AUDIE CORNISH, HOST:
For more reaction, we turn to the person credited with coining the term net neutrality. Tim Wu is a law professor at Columbia University. He says if the proposed changes go into effect, consumers can expect prices to rise.
TIM WU: Companies like Netflix, companies that - like Amazon that rely on not paying cable and telephone companies to reach consumers will have to pay. And therefore it will end up costing the consumer more.
CORNISH: Now, advocates of usage-based pricing are arguing that, you know, why shouldn't a company like Netflix or Google have to cover the cost of being a bandwidth hog. And they're also saying things that this should in some way enable people to buy cheaper broadband packages.
WU: Well, the problem is there's no real competition in broadband and so prices will not go down. They have never gone down. So I don't think that's going to happen. And as for contributing, these companies are already make enormous contributions. And, in fact, users pay a lot for their broadband to be fast. So it's kind of a strange argument.
Really, what they're talking about here is a new way for cable companies mainly to make more money. And that's one part of the economy I think that doesn't need to make more money.
CORNISH: Now, the head of the FCC has argued that there is a lot of misinformation about their proposal. And there are provisions in the draft that would provide some oversight to deter companies from taking kind of drastic actions. What's your reaction to what they've put forward?
WU: My reaction is that the commission is not omnipotent nor omnipresent, it doesn't know everything that's going on, that there will be a serious cost in terms of free speech. That's very hard to measure economically, very hard for them to see. And so that their idea that they can supervise and see everything that's happening on the Internet, and know that speech is being hurt, is not correct.

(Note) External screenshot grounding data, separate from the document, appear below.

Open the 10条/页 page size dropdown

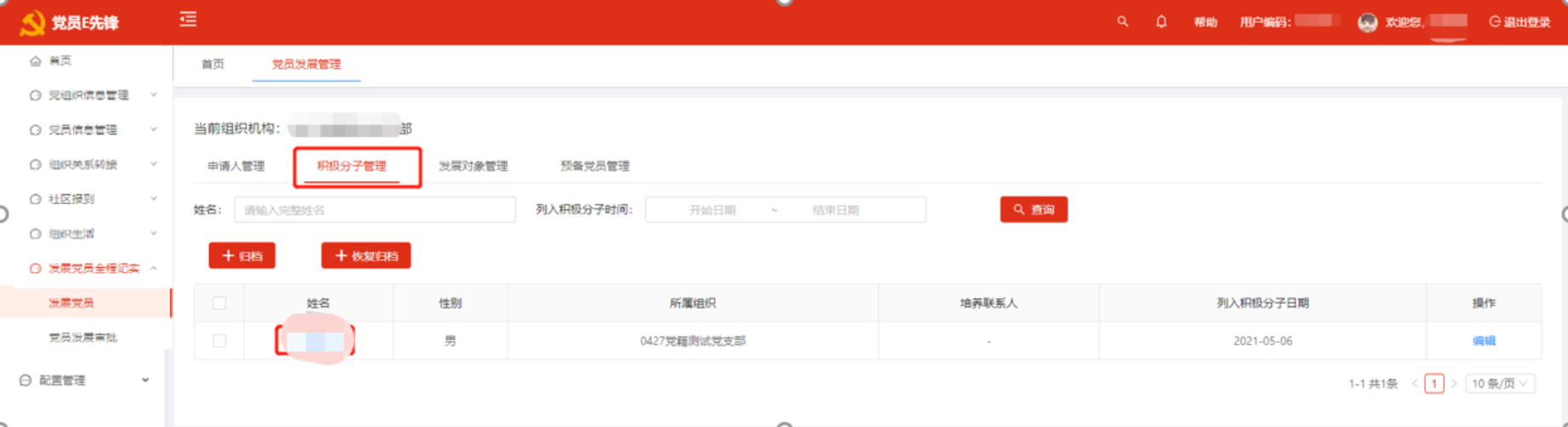(1502, 384)
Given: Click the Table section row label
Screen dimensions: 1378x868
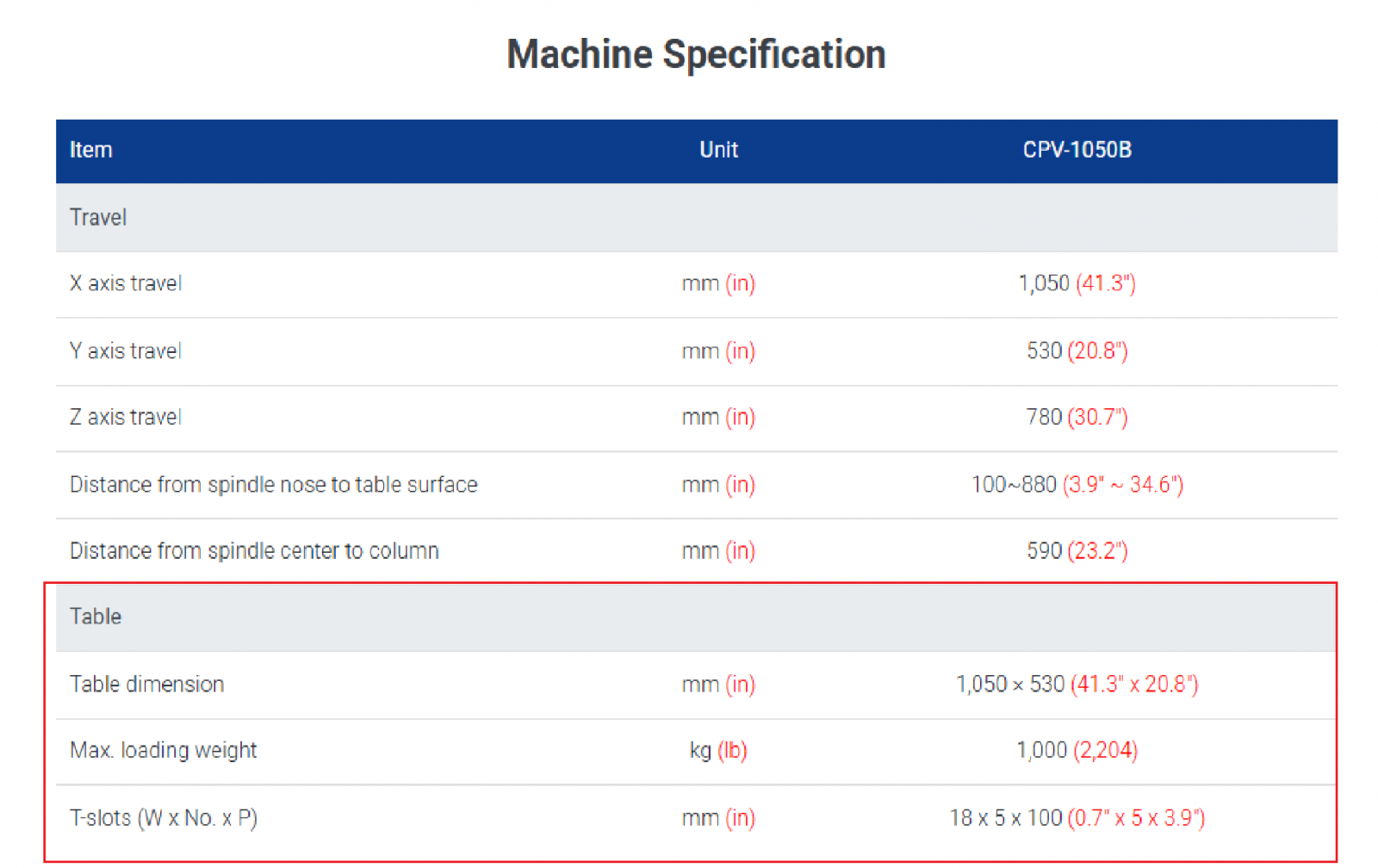Looking at the screenshot, I should point(96,617).
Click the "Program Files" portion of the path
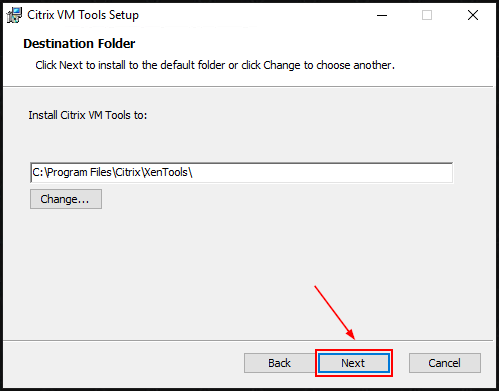499x391 pixels. pos(79,173)
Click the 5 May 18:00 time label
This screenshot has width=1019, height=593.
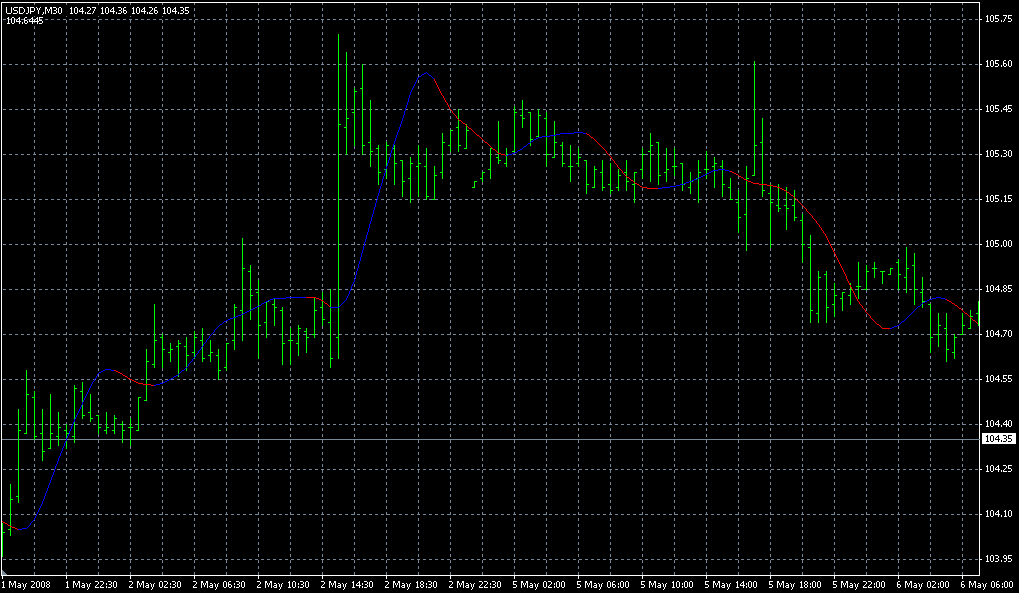(796, 584)
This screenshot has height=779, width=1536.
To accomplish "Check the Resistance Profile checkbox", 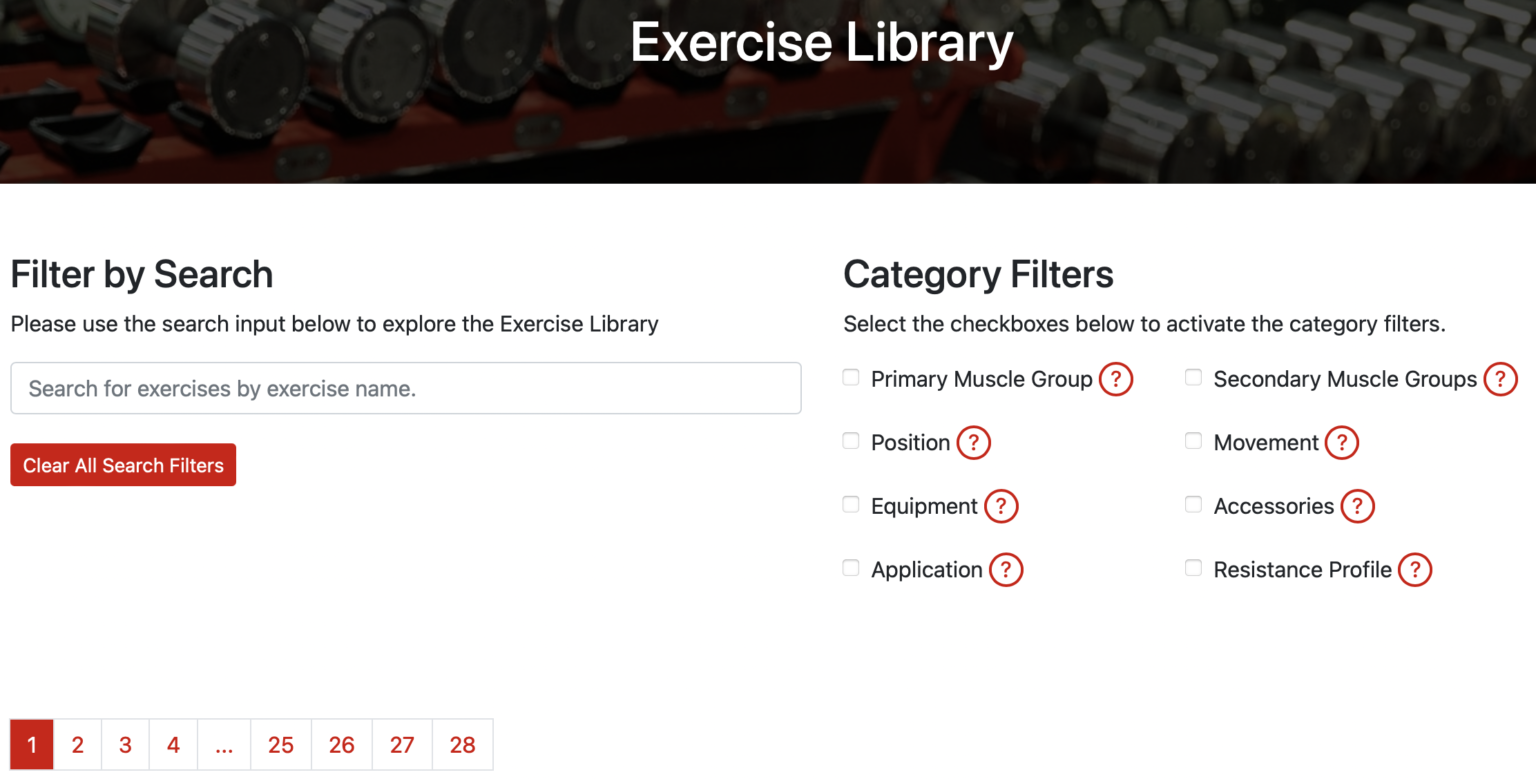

CORNISH: But you also have an incredibly active Internet activist community, right? I mean I think people saw that with the Stop Online Privacy Act, that debate. Isn't this a scenario where, again, the Internet in a way polices itself, that people would highlight what they think is abuse by these companies?
WU: I think that community may start policing Tom Wheeler and the FCC. I don't think the community is able to police monopoly carriers. There's no real other option. There's a lot of economic power there. And, as I said, activism needs to be directed towards the FCC to protect net neutrality and not abandon this important principle.
CORNISH: Now, one other thing. Tom Wheeler also says that the new rules would look at any paper priority arrangements carefully, and on a case-by-case basis, and block the ones that aren't found to be commercially reasonable. That's still not enough protection for you, it sounds like.
WU: No, commercially reasonable and free speech are not principles that coexist well. I think we've learned from the history of free speech in this country that you need to have a clear principle, not a case-by-case adjudication of free speech performed by an unaccountable federal bureaucrat.
CORNISH: What's the worst-case scenario here for you, Professor Wu, as far as you're concerned?
WU: I think the worst case is that we see the Internet kind of wither and disappear as a forum for free speech and new companies getting started, a world in which to get started it's more like cable television, you need a lot of money to even open a website and really reach a number of users, that things become entrenched and kind of frozen.
And we've seen what cable TV has become, what it could have become. I think Internet could very easily become that, something where it's only a forum for the rich to speak and nobody else gets heard.
CORNISH: Tim Wu is a law professor at Columbia University, an advocate of net neutrality. He's opposed to the new rules for proposed by the FCC that could open the door to new price structures for Internet access.
Tim Wu, thanks so much for talking with us.